From conventional dose-rate to FLASH radiotherapy
Lectio magistralis by Vincent Favaudon, Institut Curie
The radiation dose-rate is the most versatile and badly controlled factor in radiotherapy and research in radiobiology.
From brachytherapy to external beam radiotherapy, most current facilities deliver electrons, photons or protonsat dose-rates between 0.001 and 0.40 Gy/s.
Eight years ago ultrahigh dose-rate irradiation (UHDR, intra-pulse dose-rate ≥ 105 Gy/s) unexpectedly demonstrated dramatic sparing of mouse lung from radio-induced fibrosis without modification of the antitumor efficiency.
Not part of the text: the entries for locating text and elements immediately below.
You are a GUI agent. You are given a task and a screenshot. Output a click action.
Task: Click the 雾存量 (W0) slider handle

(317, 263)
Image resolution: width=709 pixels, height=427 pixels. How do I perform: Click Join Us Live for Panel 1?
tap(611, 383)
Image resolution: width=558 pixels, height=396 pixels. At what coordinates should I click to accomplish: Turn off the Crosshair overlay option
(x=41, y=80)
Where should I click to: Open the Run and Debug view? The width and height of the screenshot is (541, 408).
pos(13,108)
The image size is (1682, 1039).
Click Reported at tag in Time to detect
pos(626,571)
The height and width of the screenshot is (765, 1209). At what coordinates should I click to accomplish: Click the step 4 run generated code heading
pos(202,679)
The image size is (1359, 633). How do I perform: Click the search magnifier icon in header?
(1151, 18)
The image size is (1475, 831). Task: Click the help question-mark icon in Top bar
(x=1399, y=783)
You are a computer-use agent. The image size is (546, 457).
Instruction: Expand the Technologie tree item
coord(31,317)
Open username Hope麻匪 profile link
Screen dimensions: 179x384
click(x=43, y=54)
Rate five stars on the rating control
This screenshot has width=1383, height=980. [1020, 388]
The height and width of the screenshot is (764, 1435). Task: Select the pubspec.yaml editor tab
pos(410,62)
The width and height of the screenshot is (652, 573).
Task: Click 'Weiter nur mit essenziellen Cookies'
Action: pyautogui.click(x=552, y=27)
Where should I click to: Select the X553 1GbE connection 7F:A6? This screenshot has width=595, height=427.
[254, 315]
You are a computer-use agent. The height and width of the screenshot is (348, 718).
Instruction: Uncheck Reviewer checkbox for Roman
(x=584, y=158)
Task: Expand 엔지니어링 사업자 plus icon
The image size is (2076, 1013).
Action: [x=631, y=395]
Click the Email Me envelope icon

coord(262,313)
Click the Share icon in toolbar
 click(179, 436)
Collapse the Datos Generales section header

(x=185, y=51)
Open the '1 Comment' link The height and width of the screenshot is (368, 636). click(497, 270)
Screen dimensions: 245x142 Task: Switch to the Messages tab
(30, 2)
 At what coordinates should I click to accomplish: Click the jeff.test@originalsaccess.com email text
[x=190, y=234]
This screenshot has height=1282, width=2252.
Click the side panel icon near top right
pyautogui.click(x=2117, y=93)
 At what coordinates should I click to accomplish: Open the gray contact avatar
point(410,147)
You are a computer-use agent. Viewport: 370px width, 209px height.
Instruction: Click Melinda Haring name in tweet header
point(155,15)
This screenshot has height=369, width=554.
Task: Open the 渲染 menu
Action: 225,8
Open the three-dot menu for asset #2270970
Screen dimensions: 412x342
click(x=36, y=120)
This disruptive concept, known as the FLASH effect, has been confirmed in all mouse organs tested so far as well in higher mammals and in a patient treated for surface-seated tumors.
Together with the recent expansion of stereotactic radiotherapy without flattening filter, FLASH appeals to reconsider the biological impact of the dose rate and return back to the source, i. e., to analysis of the intimate mechanisms of radio-induced free radical reactions.
In this lecture he shall present some molecular aspects of time-dependent biological responses with attention to cell cycle progression, split-dose recovery, chromatin remodeling at sites of DNA damage, and finally oxylipins in the context of the FLASH effect.